The Internet changed all this as all of a sudden everyone needed a router. Then throw in NAT and a DHCP server and suddenly you could have a lot of systems on one side of the router very easily. But there was a problem--not enough ports. So a cheap 4 port switch became a standard add-on to the router as we know it today. This is why you can simply disable the DHCP serer and change the IP on a router and just use the lan ports as a regular unmanaged switch (in fact I'm using an old router as a switch right now.right now--an old Netopia dsl router left over from some business dsl lines that we disconnected eons ago).

So your Zyxel has a 4 port switch built-into the router.

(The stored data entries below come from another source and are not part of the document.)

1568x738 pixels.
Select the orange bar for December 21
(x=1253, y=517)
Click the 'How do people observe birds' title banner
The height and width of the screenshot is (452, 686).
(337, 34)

So taking what you mention about each port having its own network, that's where VLANs come in. VLANs are Virtual LANs, where you can assign each port to act like its own network. Each port can have its own dhcp server, subnet, IPs, etc, and be separated from the other VLANs even though they're on the same physical switch. I haven't checked the specs of the Draytek, but it may support VLANs.

You can also have VLANs that aren't port based, but I don't have any experience with those.
 
OK, gotcha...that sounds completely correct to me now. VLANs are basically a 'network' that exists on level 2 (MAC), instead of level 3 (network) so the broadcast traffic from a VLAN is therefore not filtered out by the router from crossing over to another network which would normally be the case.